Rettung für den Ort: 70 Kubikmeter Schwemmholz hatten sich im Juni 2021 im Wildholznetz in der Pähler Schlucht angesammelt. © Wasserwirtschaftsamt Weilheim

Normalerweise pilgern Ausflügler durch die Pähler Schlucht. Doch das schöne Stück Natur ist seit knapp einem Jahr gesperrt. Daran wird sich so bald nichts ändern.

Pähl – Es ist ziemlich genau ein Jahr her, als Werner Grünbauer völlig entsetzt durch die Pähler Schlucht ging. Dem Bürgermeister der Gemeinde bot sich ein erschreckendes Bild: Wege waren zerstört, Felsstürze drohten, Wassermassen hatten Schwemmholz, Kies und Schlamm durch die Schlucht befördert. „Da besteht Lebensgefahr“, sagte Grünbauer damals der Heimatzeitung. Seitdem ist das beliebte Ausflugsziel gesperrt. Und das noch bis kommendes Jahr.

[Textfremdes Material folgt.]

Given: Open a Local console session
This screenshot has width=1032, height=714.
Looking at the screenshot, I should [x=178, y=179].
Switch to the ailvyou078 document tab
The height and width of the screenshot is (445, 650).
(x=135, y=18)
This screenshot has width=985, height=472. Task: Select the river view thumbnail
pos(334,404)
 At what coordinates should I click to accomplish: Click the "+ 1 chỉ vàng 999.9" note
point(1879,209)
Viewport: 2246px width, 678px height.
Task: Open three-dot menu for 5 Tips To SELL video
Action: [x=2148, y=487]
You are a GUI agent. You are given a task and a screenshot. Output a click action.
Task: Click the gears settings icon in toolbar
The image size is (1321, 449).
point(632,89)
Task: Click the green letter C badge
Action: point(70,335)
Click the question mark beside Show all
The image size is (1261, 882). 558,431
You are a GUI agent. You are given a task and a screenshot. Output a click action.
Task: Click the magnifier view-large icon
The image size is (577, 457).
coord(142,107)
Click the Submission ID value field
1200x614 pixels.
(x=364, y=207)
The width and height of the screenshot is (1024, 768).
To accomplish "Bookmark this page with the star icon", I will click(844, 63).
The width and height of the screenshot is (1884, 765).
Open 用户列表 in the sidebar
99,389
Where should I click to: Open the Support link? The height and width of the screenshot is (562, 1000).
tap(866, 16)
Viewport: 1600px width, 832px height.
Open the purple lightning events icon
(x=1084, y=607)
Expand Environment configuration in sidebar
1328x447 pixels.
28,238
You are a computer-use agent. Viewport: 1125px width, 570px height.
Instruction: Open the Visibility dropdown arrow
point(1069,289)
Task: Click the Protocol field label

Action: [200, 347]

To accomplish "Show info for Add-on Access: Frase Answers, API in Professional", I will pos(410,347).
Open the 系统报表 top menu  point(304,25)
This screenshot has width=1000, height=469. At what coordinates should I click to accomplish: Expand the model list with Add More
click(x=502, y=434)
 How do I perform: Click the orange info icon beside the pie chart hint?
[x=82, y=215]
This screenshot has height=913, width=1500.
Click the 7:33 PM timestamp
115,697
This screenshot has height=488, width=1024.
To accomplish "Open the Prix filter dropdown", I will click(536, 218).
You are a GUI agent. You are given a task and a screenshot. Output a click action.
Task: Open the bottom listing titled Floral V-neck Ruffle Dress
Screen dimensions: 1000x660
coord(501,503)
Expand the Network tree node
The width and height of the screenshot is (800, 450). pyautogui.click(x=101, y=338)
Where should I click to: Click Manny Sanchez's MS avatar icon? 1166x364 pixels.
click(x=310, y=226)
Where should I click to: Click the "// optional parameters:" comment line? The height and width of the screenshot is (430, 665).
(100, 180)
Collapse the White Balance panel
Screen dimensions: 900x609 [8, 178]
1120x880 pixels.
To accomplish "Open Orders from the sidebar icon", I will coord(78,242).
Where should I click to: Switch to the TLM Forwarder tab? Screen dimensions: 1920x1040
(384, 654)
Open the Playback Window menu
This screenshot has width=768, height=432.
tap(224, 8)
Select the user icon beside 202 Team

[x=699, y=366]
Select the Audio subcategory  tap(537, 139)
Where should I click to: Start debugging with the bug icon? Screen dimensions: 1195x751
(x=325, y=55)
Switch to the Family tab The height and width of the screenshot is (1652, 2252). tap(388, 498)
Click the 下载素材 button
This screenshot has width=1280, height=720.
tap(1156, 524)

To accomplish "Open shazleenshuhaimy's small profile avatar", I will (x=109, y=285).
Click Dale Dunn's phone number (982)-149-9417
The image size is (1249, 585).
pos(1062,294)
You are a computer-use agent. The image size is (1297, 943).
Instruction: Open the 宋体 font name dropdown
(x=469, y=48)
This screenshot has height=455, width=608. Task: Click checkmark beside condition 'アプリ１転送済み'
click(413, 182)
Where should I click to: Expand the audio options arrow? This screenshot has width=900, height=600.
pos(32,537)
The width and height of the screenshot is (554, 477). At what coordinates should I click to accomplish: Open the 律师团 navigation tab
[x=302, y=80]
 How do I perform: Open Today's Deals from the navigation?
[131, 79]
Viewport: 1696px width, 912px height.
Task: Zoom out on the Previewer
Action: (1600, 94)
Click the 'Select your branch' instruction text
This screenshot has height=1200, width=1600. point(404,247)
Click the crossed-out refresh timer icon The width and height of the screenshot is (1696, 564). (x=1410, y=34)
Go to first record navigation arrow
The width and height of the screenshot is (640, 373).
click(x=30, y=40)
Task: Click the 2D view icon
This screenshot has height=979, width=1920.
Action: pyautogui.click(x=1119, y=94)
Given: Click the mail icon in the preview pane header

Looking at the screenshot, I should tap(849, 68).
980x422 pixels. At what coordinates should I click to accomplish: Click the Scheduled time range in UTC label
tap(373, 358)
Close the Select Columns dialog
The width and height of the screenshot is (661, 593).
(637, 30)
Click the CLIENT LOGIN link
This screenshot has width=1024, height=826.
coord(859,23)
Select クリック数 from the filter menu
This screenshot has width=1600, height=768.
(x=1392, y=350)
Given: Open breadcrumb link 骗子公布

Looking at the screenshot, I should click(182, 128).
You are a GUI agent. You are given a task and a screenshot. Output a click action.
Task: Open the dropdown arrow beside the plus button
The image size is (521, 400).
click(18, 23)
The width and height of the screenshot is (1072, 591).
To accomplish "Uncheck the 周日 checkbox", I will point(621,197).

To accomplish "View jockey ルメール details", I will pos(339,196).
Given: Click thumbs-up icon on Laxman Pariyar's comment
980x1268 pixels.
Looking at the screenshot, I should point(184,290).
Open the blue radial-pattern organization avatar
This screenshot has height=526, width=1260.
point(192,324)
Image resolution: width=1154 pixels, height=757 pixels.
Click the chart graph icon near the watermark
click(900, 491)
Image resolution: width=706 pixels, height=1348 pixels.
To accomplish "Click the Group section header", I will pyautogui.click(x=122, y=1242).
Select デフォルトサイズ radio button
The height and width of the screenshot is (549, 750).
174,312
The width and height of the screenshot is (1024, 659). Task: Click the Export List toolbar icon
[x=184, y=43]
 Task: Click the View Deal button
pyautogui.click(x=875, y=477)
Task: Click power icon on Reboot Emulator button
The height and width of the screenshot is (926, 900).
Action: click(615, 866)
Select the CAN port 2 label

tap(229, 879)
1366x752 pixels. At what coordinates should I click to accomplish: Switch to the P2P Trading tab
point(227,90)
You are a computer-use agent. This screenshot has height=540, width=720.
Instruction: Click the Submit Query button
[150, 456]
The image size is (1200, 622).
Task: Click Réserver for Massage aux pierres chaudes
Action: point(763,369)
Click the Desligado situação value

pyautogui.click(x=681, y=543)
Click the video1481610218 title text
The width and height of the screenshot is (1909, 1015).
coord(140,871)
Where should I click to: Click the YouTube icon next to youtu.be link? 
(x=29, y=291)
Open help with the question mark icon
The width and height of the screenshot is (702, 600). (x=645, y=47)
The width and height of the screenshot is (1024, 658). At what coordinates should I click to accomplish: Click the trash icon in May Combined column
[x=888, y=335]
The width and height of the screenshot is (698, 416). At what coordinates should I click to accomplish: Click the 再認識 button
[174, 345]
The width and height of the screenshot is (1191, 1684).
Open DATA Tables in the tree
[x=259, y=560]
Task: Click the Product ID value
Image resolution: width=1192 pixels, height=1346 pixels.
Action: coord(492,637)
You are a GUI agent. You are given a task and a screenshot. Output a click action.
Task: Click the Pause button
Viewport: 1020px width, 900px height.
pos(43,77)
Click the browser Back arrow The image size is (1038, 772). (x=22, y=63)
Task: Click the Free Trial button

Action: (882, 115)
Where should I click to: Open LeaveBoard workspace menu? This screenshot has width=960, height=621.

Zwar wurden Schwemmholz und Schlamm beseitigt, doch wie brüchig und abrutschgefährdet die Hänge nun sind, ist unklar. Das lässt die Gemeinde derzeit von Gutachtern untersuchen. Rund 19 000 Euro netto werden die Untersuchungen Pähl kosten. Eigentlich wären mehr als 30 000 Euro für die Messungen und Auswertungen fällig. „Doch die Pähler Schlucht ist ein sehr gutes Forschungsobjekt“, sagt Grünbauer. Die TU München und die Universität für Bodenkultur Wien nutzen die Analysen für ein Pilotprojekt. „Dadurch wird es für uns günstiger.“

Bürgermeister möchte wissen, ob der Ort gefährdet ist

Mindestens ein Jahr sollen die Untersuchungen nun dauern – damit die Forscher und Gutachter den Boden zu jeder Jahreszeit betrachten können. In der Schlucht gibt es nun mehrere Messstellen, mit denen unter anderem Bewegungen des Bodens festgehalten werden. Laut Grünbauer gibt es zwei sogenannte Kluftspione, die automatisiert die erhobenen Daten übermitteln. Weitere Erkenntnisse über den Boden sollen Geräte für geoelektrische Messungen liefern. Zudem wird die Pähler Schlucht mit Hilfe einer Drohne in 3D-Optik aufgezeichnet. Wegen des Naturschutzes ist das aber erst ab September wieder möglich.

Auf die Ergebnisse sind nicht nur die Forscher, sondern auch die Pähler gespannt. Denn Grünbauer sieht nicht nur eine Gefahr für die Schlucht selbst, wenn die Hänge in Bewegung bleiben – sondern auch für den Ort. Nach den heftigen Unwettern im vergangenen Jahr hatten sich enorm viel Schwemmholz, Kies und Schlamm im Wildholznetz der Schlucht angesammelt – die Sperre bewahrte die Pähler vor großen Schäden in ihrer Gemeinde. Deshalb erhofft sich Grünbauer von den Messungen und Untersuchungen nun auch Erkenntnisse über die „Gefährdungslage für den Ort“.